Goldman Lifts S&P 500 Target With Profit Optimism to Drive Rally

S&P 500 on a stock board

Just months after setting a 2024 target for the S&P 500 Index, Goldman Sachs Group Inc. strategists have boosted their forecast for a second time, reflecting Wall Street’s optimistic outlook for earnings.

“Increased profit estimates are the driver of the revision,” a team led by David Kostin wrote in a note to clients dated Friday. The 12-month forward earnings expectations are at a record high for the U.S. stock index after forecasts bottomed out a year ago.

Kostin now sees the S&P 500 gaining to 5,200 by the end of this year, implying a 3.9% rise from Friday’s close, raising his forecast from the 5,100 level he predicted in mid-December.

He initially projected in November that the S&P 500 would hit 4,700 by the end of this year, but the gauge has already eclipsed the significant 5,000 milestone this month.

Goldman’s 5,200 price target for the S&P 500 in 2024 is now among the highest on Wall Street, joining the ranks of bulls including Tom Lee of Fundstrat Global Advisors and Oppenheimer Asset Management chief strategist John Stoltzfus, who both hold a similar year-end outlook.

The firm’s strategists upgraded their earnings-per-share forecast for the year to $241 and $256 in 2025, from $237 and $250 previously.

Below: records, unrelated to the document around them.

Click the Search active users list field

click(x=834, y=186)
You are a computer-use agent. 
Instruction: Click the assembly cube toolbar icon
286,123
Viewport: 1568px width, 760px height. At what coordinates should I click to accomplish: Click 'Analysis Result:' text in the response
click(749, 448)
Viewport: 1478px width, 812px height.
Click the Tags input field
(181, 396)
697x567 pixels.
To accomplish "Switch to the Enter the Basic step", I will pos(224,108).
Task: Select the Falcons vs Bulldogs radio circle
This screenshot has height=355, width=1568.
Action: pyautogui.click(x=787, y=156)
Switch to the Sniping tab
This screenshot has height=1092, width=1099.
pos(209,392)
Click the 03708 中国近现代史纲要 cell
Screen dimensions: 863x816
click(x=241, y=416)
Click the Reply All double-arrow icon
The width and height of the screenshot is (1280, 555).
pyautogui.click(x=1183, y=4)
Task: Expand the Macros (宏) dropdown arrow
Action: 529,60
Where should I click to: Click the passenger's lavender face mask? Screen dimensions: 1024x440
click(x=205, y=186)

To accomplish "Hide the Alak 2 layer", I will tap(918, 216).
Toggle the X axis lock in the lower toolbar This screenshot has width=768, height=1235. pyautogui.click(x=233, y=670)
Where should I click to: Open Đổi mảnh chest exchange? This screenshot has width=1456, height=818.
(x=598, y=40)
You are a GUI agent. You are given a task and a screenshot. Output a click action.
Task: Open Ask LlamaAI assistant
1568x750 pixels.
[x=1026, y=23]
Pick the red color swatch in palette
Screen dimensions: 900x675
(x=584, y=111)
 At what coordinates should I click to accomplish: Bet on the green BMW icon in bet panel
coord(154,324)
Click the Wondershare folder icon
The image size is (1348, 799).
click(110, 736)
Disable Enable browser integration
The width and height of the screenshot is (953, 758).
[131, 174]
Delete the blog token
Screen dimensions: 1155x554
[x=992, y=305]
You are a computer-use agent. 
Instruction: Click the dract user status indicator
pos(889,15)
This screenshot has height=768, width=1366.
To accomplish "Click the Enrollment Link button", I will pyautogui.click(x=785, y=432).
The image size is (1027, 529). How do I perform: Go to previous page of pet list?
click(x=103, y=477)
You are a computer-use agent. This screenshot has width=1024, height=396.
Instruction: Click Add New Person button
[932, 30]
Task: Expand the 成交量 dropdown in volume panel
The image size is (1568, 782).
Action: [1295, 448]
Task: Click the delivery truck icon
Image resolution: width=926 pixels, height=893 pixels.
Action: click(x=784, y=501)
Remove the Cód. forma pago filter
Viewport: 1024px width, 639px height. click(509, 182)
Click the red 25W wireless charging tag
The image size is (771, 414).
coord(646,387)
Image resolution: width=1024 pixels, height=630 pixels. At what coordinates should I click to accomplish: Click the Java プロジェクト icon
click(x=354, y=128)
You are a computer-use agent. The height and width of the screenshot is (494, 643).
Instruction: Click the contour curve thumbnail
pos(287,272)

That reflects their expectation for “stronger economic growth and higher profits” for the information technology and communication-services sectors, which contain five of the so-called Magnificent Seven stocks including Apple Inc., Microsoft Corp., Nvidia Corp., Alphabet Inc. and Meta Platforms Inc.

The new estimate sits above the median top-down strategist forecast of $235.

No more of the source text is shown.